Network managers (not just security managers) will frequently put "sniffers" (wiretaps) on the network in order to see what is going on. The main purpose of these devices is to solve problems (like why two devices can't talk, or why the network is slow).

There are many kinds of sniffing programs.

RMON
These are remote probes placed around the network. They log all TCP/IP connections (RMONv2) and send that information to a centralized console.
DSS (Distrbuted Sniffer System) from NAI
Much the same as RMONv2, these will monitor not only connections but will also pull URLs off the wire and send them to a centralized console.
IDS
Like from Network ICE, ISS, Axent, or NAI. These programs constantly sniff the wire looking for intrusions, then report them to a centralized console. They don't necessarily monitor all connections, but they will report suspicious ones up to a centralized console.

See http://www.robertgraham.com/pubs/sniffing-faq.html for more information on packet sniffers.

2.4 DNS cache

Most companies setup their own DNS servers to resolve names in to addresses (i.e. "www.microsoft.com" might resolve to "192.0.2.128"). In order to improve performance, these servers "cache" requests.
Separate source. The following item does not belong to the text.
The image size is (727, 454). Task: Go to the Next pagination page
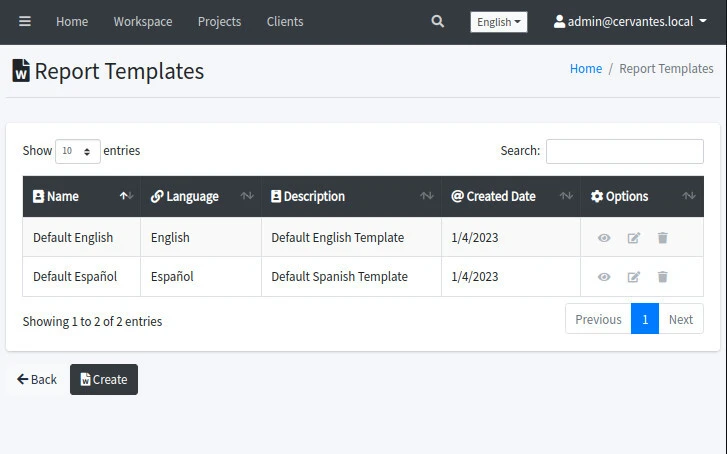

For example, when you load the URL "http://www.robertgraham.com", you first ask your local DNS server for the corresponding IP address. The DNS server "resolves" that address for you by sending a query across the Internet to my DNS server. The second time you ask for this address (or when somebody else in your same company asks for it), the DNS server has remembered it and responds immediately, without sending a second request across the Internet to my server.

An administrator of a DNS server will occasionally come across this cache when administering the server. They won't know exactly who surfed "www.robertgraham.com", but they will know somebody in the organization has.

For example, the DNS server that I use for my website and my outgoing traffic will show the following hierarchy:

In the first section, you can tell that my DNS server will respond to queries from the Internet for "www.robertgraham.com" and "ftp.robertgraham.com". In the second section, you can tell that I've recently visited the sites: www.microsoft.com, support.microsoft.com, www.yahoo.com, my.yahoo.com.

2.5 Browser histories and cookies

Anecdote
One time I was reviewing the cookie list with a co-worker on her machine, and one of them was from an obvious porn site. I am pretty sure this was because of me -- I work in security, and sometimes surf hacker sites to research information. In the past (though less so now), hackers put lots of porn advertising banners on their sites in order to earn money. While re-installing software on my machine, I may have used her machine for research -- and may have visited a hacker site that pulled a banner from a porn site that put a cookie on her machine. (This was in an environment where we regularly use each other's machines).
One simple way employees reveal their surfing habits to other employees is the "smart completion" feature of newer browsers. The URL line at the top of the browser contains a drop-down list box of recently visited sites, and will "auto-complete" for you. As a user selects a URL or types one partially in, a past URL of a porn site will inadvertently appear. People standing over their shoulder will accidentally see this.

Most browsers keep a list of all the URLs that a user has browsed. A few clicks of the button will open this list. Again, a user can easily accidentally open this list by clicking on the wrong location, again exposing the list to people standing nearby.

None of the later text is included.